Entries supplied section start
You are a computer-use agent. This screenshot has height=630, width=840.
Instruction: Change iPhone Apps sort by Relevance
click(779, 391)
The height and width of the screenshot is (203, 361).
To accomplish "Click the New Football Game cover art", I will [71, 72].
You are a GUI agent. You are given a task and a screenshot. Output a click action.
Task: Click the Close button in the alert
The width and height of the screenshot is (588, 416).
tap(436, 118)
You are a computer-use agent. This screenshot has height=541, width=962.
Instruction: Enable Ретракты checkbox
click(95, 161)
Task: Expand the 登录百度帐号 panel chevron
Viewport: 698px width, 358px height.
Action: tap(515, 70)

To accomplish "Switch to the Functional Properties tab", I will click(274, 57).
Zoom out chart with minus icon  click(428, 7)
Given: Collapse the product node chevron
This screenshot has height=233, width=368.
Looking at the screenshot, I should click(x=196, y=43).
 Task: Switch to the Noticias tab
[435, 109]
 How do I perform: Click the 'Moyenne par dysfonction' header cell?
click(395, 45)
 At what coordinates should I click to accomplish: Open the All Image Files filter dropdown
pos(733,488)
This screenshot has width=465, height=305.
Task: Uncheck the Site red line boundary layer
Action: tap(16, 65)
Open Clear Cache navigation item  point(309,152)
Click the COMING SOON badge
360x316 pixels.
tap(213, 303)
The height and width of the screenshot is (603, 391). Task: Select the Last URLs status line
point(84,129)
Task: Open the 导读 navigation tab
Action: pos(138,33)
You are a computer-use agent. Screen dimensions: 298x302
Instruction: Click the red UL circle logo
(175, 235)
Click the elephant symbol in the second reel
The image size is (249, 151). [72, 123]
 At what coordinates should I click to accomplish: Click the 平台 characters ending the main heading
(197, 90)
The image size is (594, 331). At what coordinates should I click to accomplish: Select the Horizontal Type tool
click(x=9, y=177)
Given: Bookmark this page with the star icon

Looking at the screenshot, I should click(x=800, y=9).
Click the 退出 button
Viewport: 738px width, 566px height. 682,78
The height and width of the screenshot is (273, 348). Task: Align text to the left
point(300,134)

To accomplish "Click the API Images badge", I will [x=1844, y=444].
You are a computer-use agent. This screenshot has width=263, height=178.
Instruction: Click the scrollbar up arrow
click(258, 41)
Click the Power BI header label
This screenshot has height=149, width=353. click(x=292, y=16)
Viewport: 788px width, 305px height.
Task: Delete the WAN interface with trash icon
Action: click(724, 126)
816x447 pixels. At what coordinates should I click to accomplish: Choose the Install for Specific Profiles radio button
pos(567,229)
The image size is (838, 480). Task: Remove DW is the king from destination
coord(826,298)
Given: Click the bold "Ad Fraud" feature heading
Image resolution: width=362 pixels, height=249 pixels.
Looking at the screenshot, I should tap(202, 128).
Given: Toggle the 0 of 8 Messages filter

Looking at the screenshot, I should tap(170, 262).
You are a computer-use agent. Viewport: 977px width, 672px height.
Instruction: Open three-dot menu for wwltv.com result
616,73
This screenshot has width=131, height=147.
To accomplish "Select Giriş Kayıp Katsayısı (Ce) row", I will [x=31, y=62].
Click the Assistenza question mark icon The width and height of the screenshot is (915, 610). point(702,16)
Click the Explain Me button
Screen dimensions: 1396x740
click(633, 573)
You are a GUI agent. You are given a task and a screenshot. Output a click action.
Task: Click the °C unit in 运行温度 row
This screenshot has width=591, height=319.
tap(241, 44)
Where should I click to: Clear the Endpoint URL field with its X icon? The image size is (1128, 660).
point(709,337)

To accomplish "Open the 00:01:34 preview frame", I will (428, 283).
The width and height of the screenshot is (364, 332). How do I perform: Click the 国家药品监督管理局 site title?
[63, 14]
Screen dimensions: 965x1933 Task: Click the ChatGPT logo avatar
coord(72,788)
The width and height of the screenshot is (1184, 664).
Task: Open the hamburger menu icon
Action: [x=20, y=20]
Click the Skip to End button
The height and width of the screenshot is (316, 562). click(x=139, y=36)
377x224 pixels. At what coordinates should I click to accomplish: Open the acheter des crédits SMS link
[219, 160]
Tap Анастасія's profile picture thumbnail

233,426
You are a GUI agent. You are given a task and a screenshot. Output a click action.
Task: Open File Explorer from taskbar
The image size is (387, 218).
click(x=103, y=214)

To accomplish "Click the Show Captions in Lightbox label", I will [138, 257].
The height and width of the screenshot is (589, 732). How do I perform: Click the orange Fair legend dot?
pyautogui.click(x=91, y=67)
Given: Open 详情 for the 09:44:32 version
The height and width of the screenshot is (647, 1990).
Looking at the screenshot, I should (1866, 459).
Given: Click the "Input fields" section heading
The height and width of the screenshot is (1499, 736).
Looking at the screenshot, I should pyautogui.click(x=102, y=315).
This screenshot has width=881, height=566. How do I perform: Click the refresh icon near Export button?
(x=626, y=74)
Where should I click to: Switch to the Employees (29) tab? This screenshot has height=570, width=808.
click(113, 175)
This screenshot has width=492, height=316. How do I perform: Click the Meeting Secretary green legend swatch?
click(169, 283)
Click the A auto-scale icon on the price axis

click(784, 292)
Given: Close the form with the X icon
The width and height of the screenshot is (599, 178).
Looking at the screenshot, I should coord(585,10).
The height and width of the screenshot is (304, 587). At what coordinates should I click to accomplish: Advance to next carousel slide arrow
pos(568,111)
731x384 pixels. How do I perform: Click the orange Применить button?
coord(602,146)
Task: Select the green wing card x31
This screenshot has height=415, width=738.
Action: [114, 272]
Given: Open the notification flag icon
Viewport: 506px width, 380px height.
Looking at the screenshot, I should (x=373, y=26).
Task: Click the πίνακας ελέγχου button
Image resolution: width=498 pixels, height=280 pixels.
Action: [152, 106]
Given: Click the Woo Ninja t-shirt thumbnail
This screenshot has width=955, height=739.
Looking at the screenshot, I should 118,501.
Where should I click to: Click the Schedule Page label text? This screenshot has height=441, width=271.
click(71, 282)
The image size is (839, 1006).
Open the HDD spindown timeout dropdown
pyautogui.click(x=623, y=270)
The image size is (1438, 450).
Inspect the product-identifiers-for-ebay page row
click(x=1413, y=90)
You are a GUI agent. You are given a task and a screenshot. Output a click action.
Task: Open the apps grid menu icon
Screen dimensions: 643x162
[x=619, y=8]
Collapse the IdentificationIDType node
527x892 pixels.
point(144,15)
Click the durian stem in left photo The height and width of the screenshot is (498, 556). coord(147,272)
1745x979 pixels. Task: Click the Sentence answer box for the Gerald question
Entries supplied section end
**Exercise brief**: Show a copy of each line from the data that includes the word "question".

**Result of the exercise**:
Click the Assistenza question mark icon The width and height of the screenshot is (915, 610). point(702,16)
1745x979 pixels. Task: Click the Sentence answer box for the Gerald question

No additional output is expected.